-- Opening Marker --

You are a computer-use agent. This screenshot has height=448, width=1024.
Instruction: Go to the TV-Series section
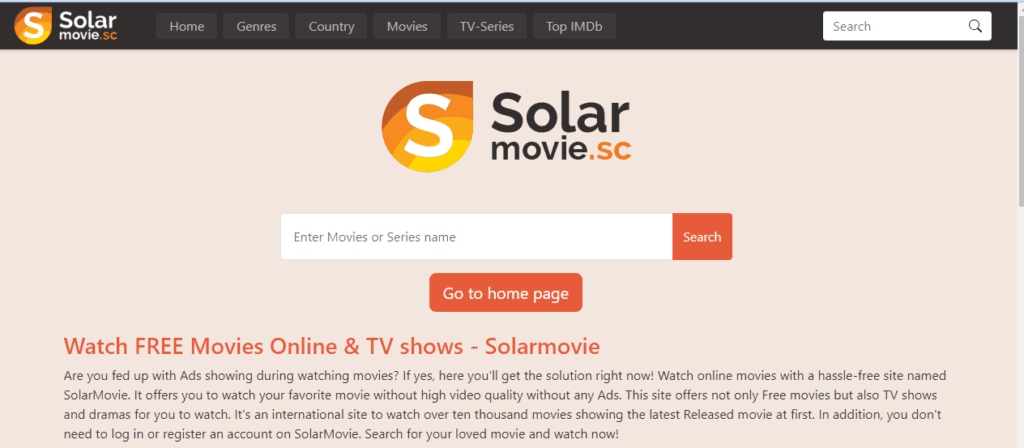[x=487, y=26]
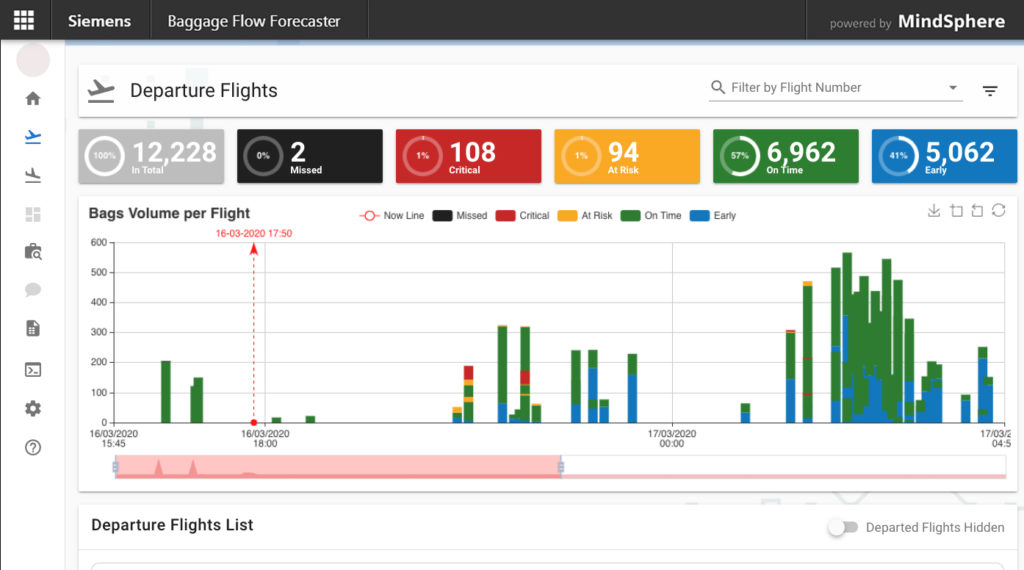Open the arrival flights sidebar icon
The image size is (1024, 570).
[33, 175]
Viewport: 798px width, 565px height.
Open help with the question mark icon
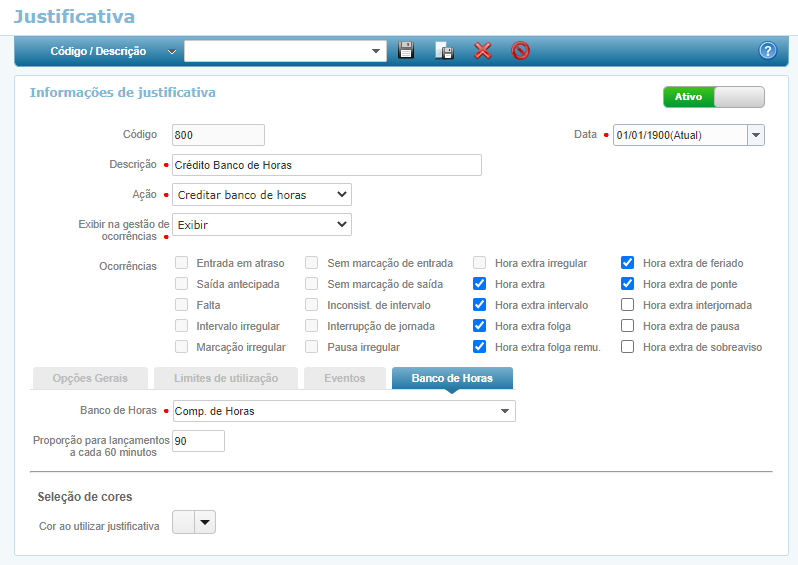point(768,51)

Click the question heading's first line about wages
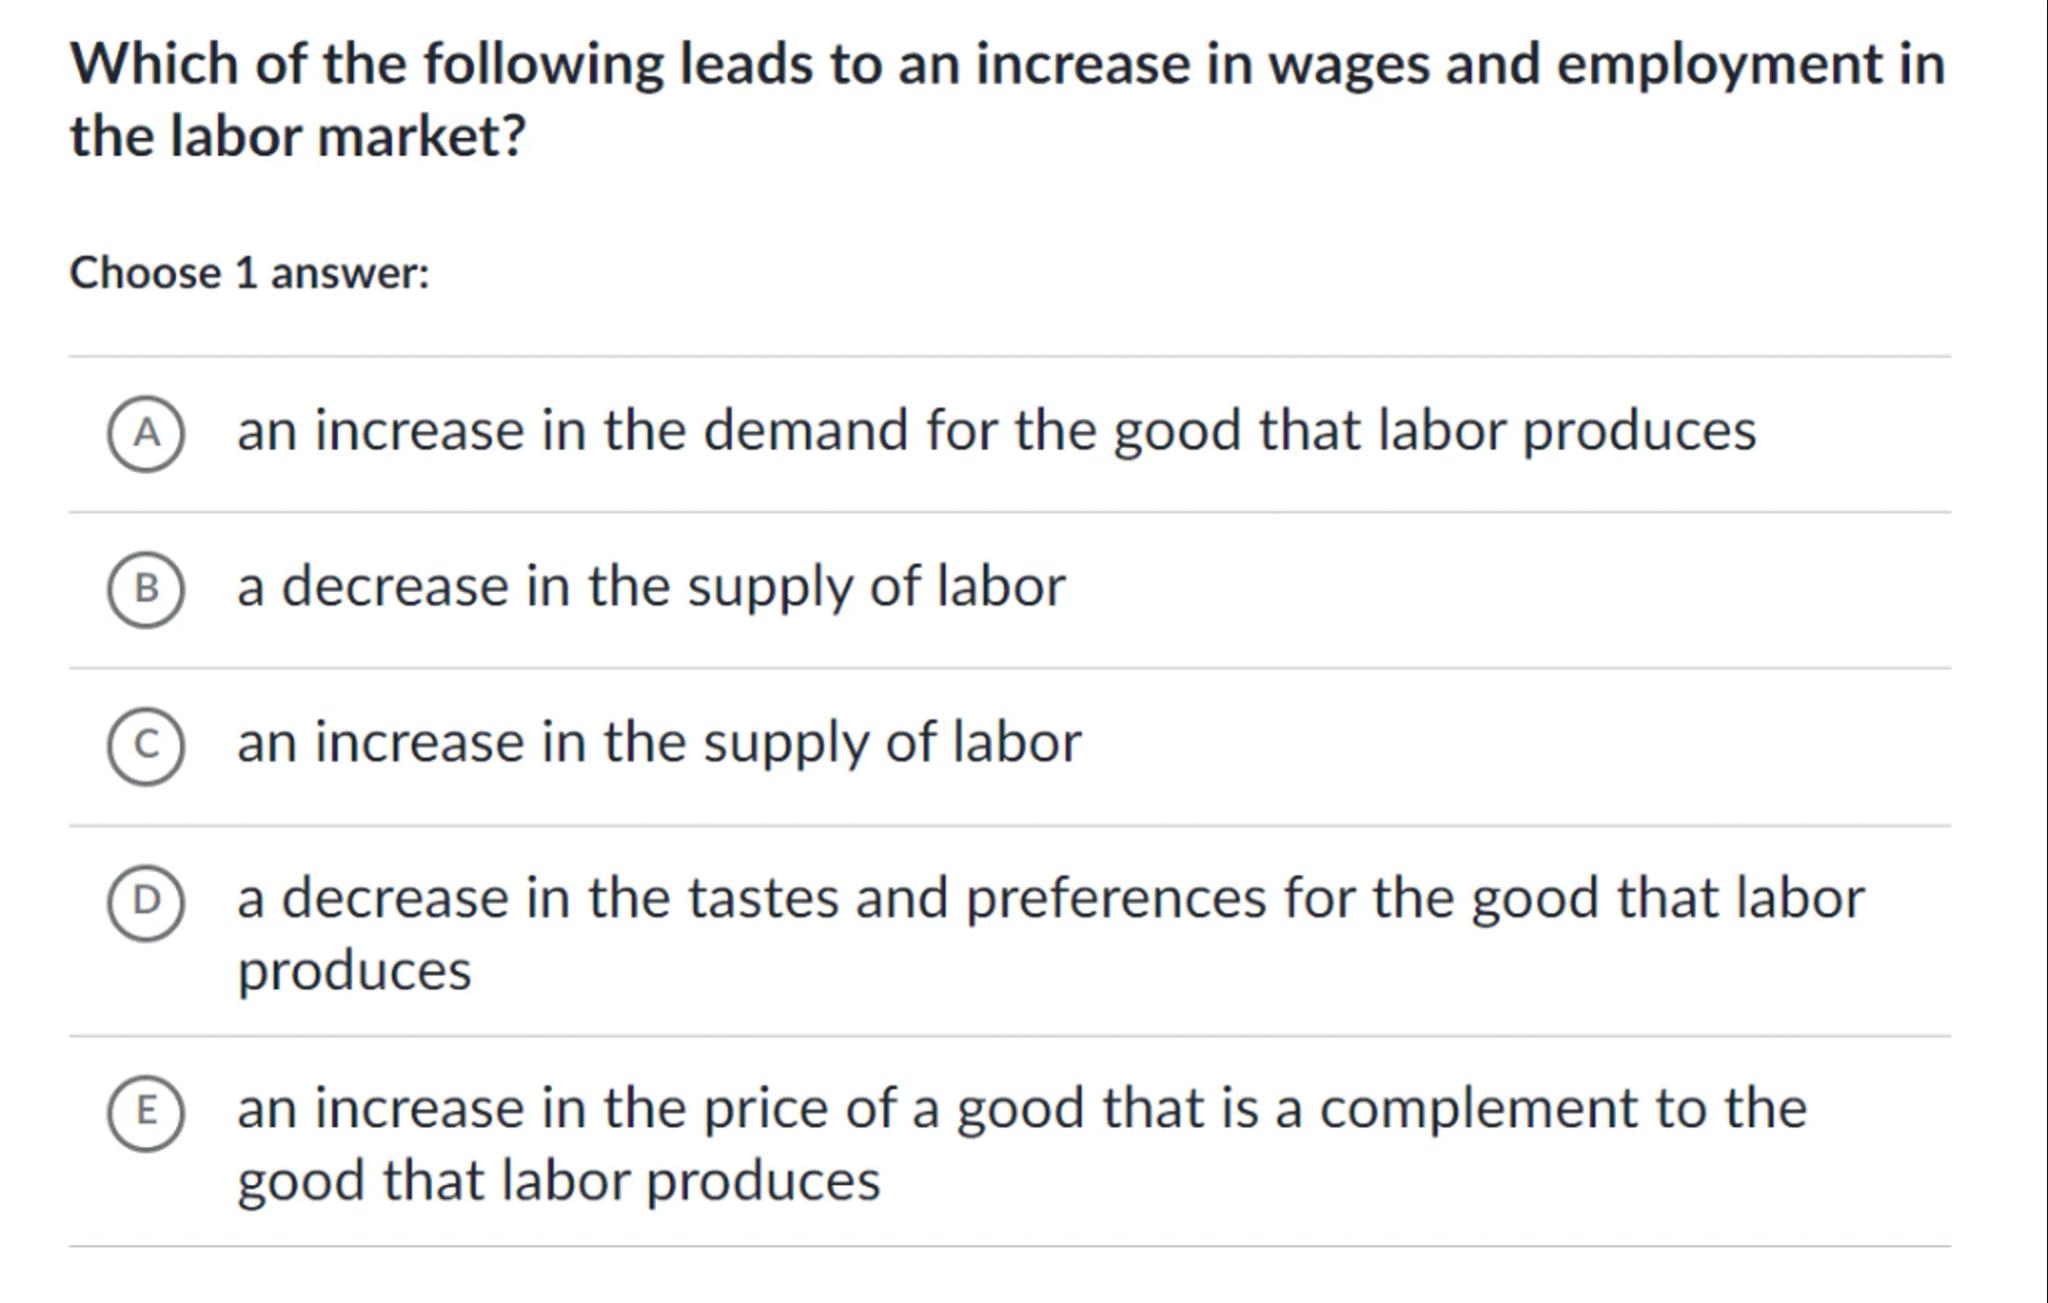coord(1007,64)
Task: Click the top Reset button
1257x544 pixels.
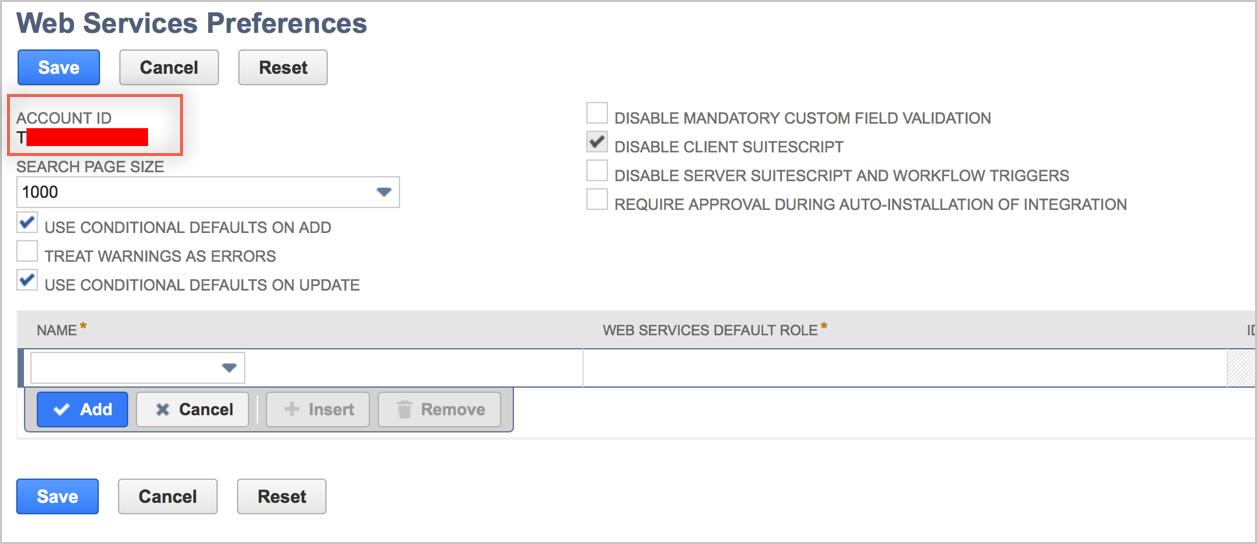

-- Closing Marker --

_Problem requirements_
Show all lines from the data that contain "height".

_Result of this exercise_
You are a computer-use agent. This screenshot has height=448, width=1024.
Viewport: 798px width, 565px height.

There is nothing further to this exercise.